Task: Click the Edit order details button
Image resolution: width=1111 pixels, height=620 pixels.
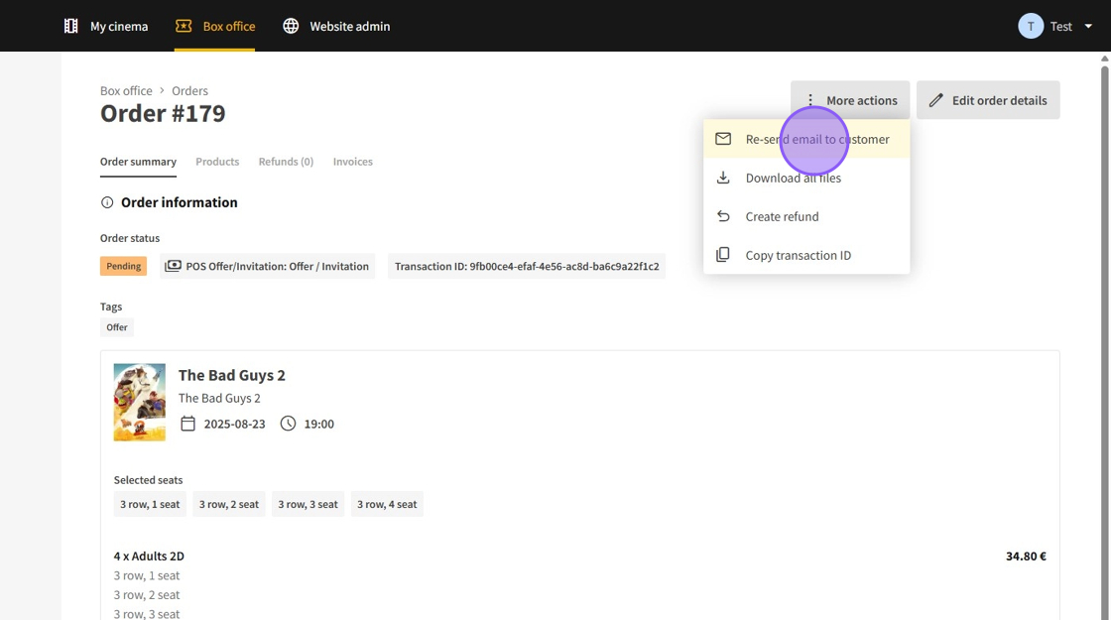Action: pyautogui.click(x=988, y=100)
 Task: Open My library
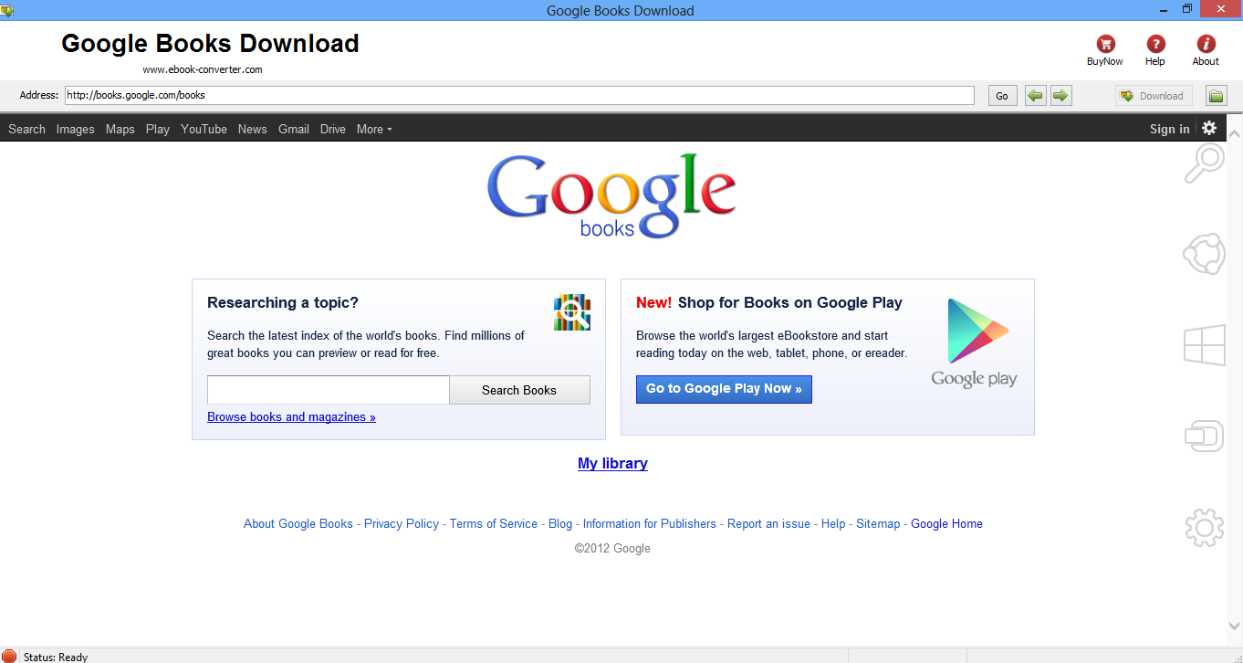[612, 463]
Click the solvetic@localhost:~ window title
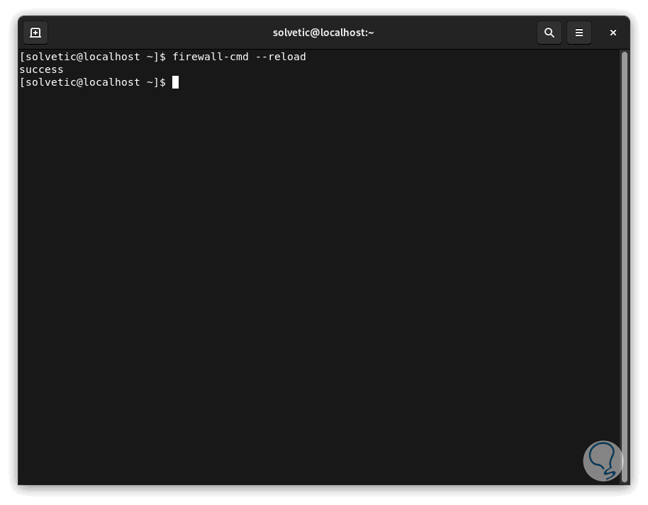Image resolution: width=648 pixels, height=505 pixels. [323, 33]
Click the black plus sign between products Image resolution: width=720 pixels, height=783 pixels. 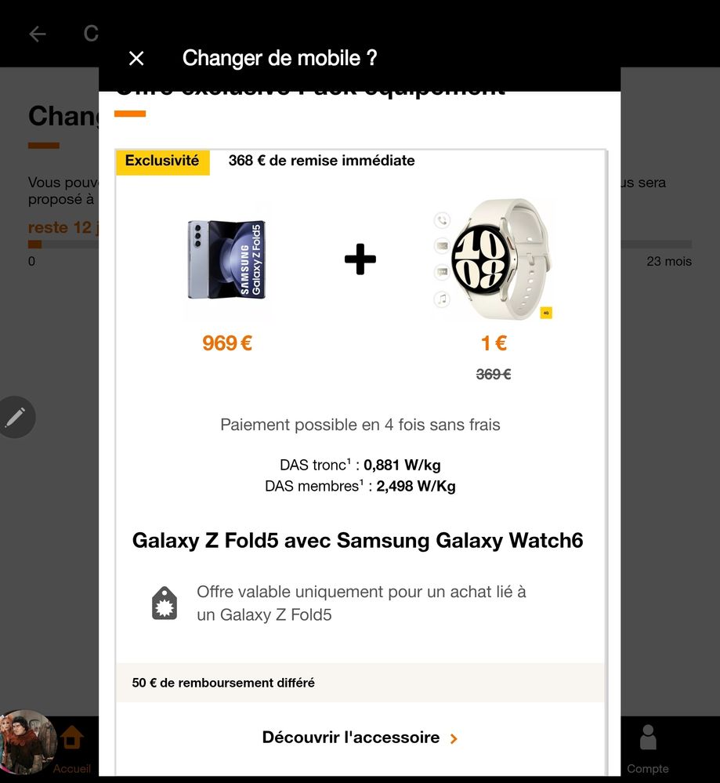pyautogui.click(x=360, y=259)
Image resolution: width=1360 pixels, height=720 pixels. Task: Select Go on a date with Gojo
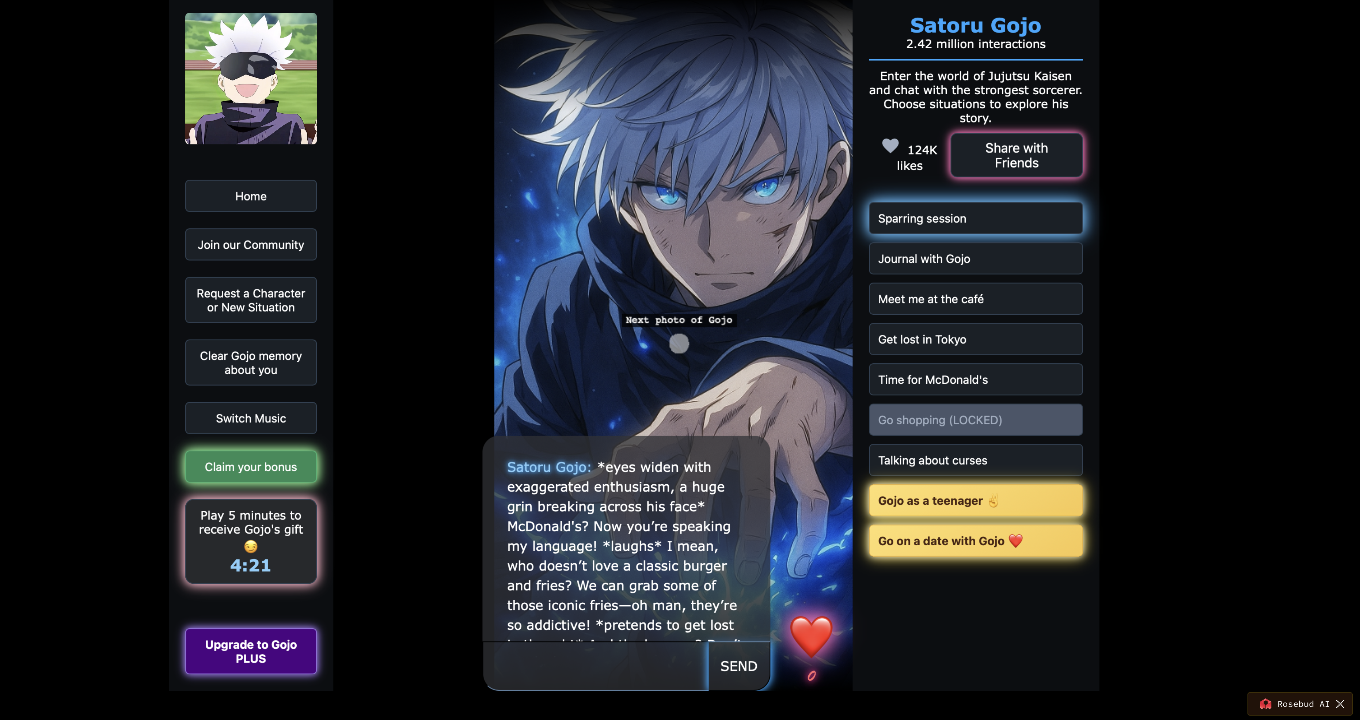pyautogui.click(x=976, y=541)
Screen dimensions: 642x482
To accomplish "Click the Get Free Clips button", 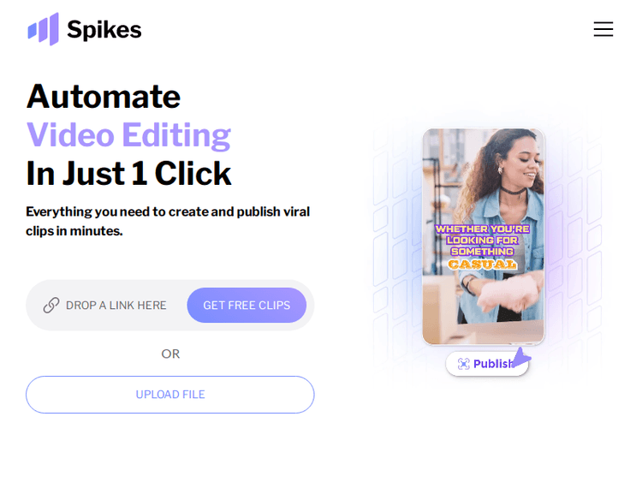I will [x=247, y=305].
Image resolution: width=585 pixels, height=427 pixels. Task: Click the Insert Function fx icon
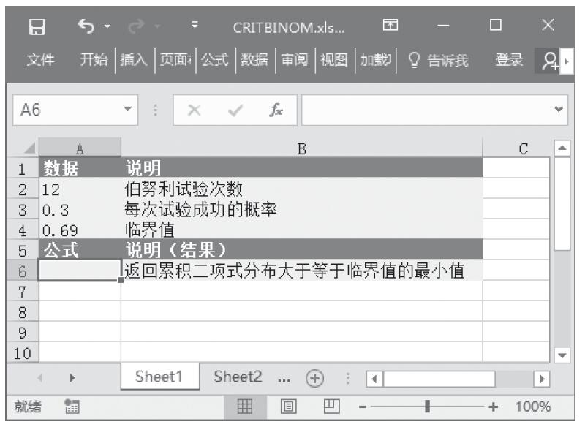point(276,110)
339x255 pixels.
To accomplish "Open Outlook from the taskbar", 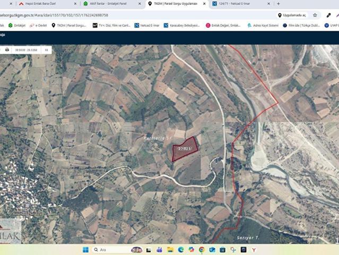I will point(212,250).
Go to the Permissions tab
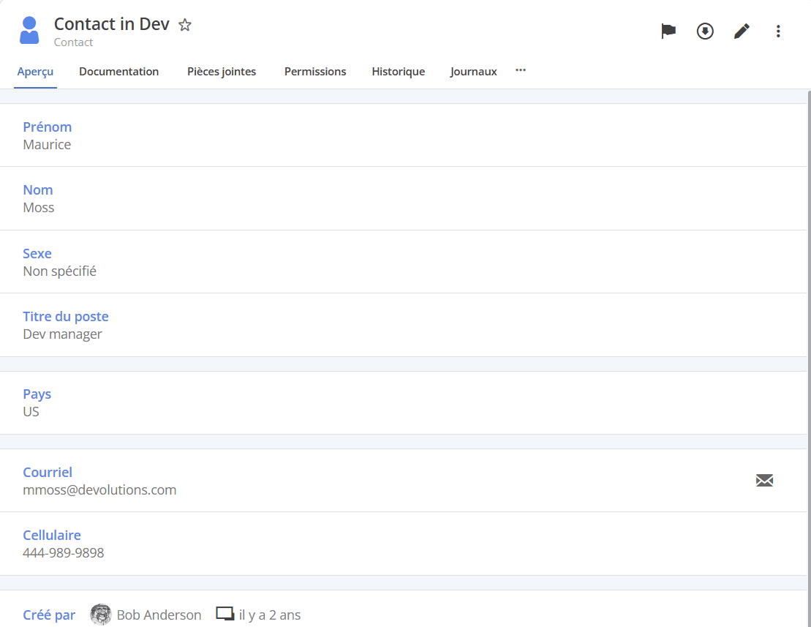The height and width of the screenshot is (627, 811). click(x=315, y=72)
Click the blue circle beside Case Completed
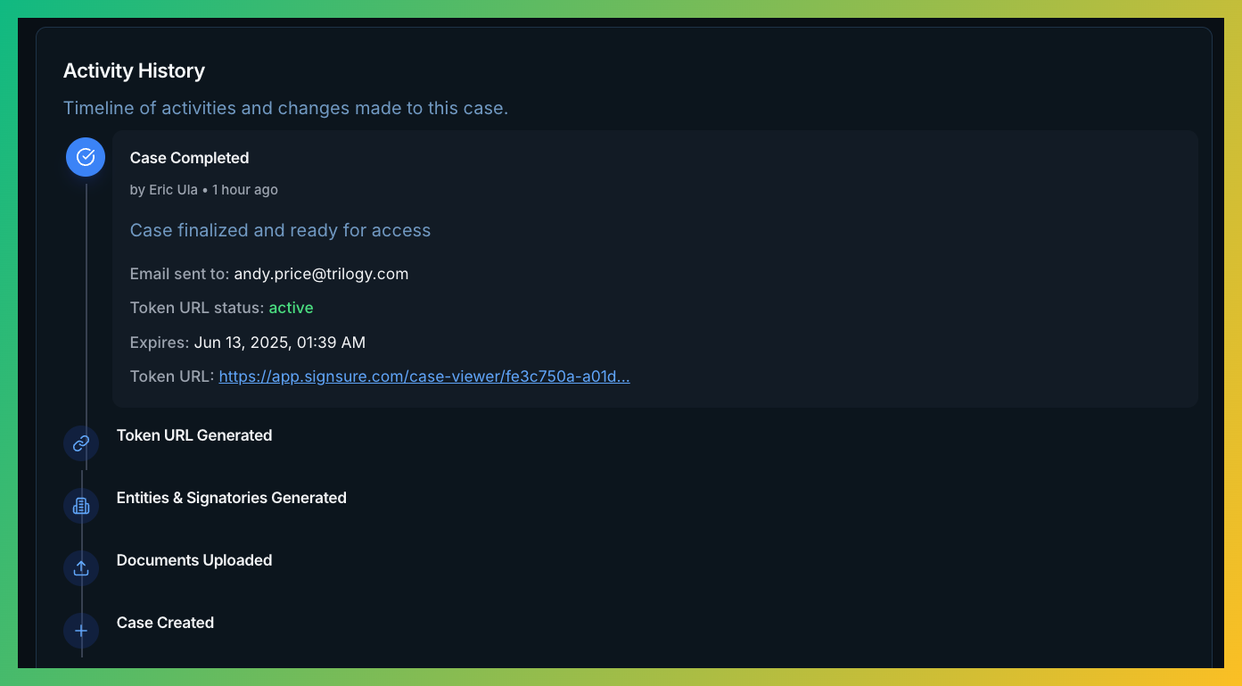 click(x=85, y=156)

•••

Your objective: Transcribe exactly the lines that go from the one holding "Go to the Permissions tab" through the last line of the entries, both included, and nothing besides them. Do not include any pictures.

Answer to this task:
Go to the Permissions tab
The height and width of the screenshot is (627, 811). click(x=315, y=72)
Click the blue circle beside Case Completed
 click(x=85, y=156)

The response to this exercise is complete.